The language is inflammatory but reflects the level of concern felt by many business operators in New South Wales who are fearful of OHS rather than engaged in positive safety management.  The absolute level of safety demanded by the OHS law is indicative of what can happen when an aspirational concept is realised.

It is not so long ago that one employer association director in New South Wales stated on national television that OHS laws are not needed because employers do the right thing.

The harmonisation process, as SafetyAtWorkBlog has said previously, is intended to be a process of negotiation towards a common goal of safer workplaces.  The union movement is undoubtedly in the ascendant having helped the Australian Labor Party (ALP) break the conservative governments of the 1990s, and believes that the ALP owes it.

Trevor Cook, writing in The Australian, estimates that the union campaign in the 2007 election generated a 2% swing to the Labor Party.  He succinctly describes the achievement after years of the Left’s political parties placating the business sector:

“They treated unions as just another interest group.  Against that background, the 2007 election in Australia was a rare and remarkable event.  It had been decades since a social democratic party anywhere in the world had fought and won an election where industrial relations was a leading issue.”

From the union perspective, the Minister for Workplace Relations, Julia Gillard, needs to “pay the piper” after the unions rid the country of the conservative rats.  The substantial challenge for Gillard is to avoid the second phase of the Hamelin story, before the entire union movement rescinds its support and takes her “children” – the future industrial relations structure.

Kevin Jones

The harmonisation challenge in Australia gets more difficult

There are few motivations that are more effective for improving workplace safety than facing a grieving relative.

On 17 September 2009, the impact of the OHS law harmonisation on workers and their families came to the fore in an article in the Sydney Morning Herald (SMH) entitled “Deaths at work put sharper focus on liability”.  The workplace support advocates make a clear case for holding those who control the workplace accountable for injuries, illnesses and fatalities that occur in their businesses.

A letter sent to the Federal Minister for Workplace Relations, Julia Gillard, by the Workplace Tragedy Family Support Group reportedly says

”Dealing with a serious injury or the death of a family member is difficult, particularly if there is no sense of justice.  Employees must be able to seek justice against employers who do the wrong thing,” said the conveners’ letter.

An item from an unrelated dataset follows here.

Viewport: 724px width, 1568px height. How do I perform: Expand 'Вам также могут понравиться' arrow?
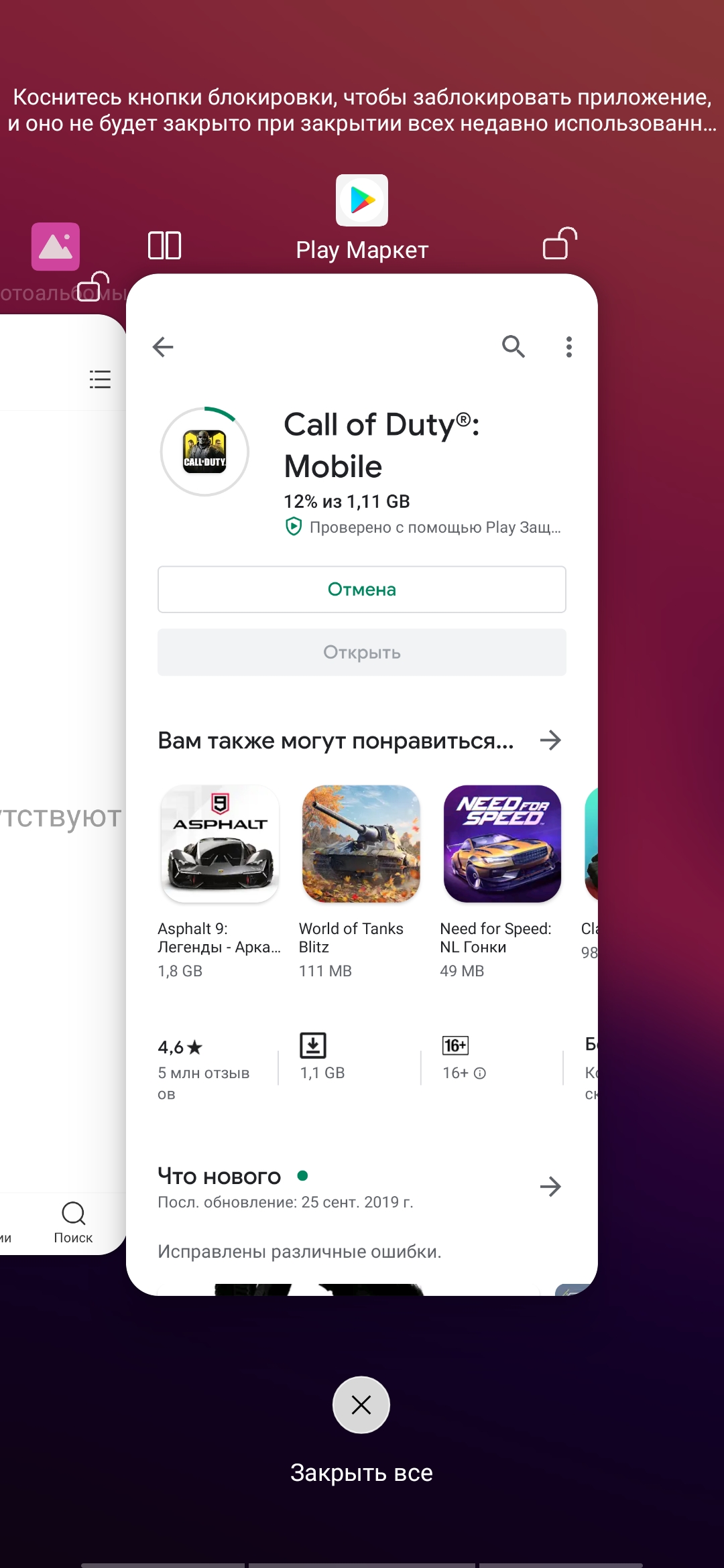pyautogui.click(x=550, y=740)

Families wanted to know the responsible organisation had been held to account, the letter said.

Justice, but not revenge.  The avoidance of this justice and accountability through companies choosing to go out of business has been highlighted in New South Wales many times, so it is understandable that the reduction of the avenue to pursue justice that may occur in the OHS harmonisation process can generate such letters to politicians.

A significant element in the SMH article is the inclusion of the union perspective.  Trade unions often provide grieving relatives the only support, particularly in the period shortly after a workplace fatality.  And there is the shared grief of losing a loved one and losing an often long-serving union member.

This article and the letter to the Minister add an important emotional and social element to the development of the new national model OHS laws.  Whether the government will incorporate mechanisms to achieve justice in the legislative framework or in secondary processes could give a good indication to the broader political picture of workplace safety over the next decade.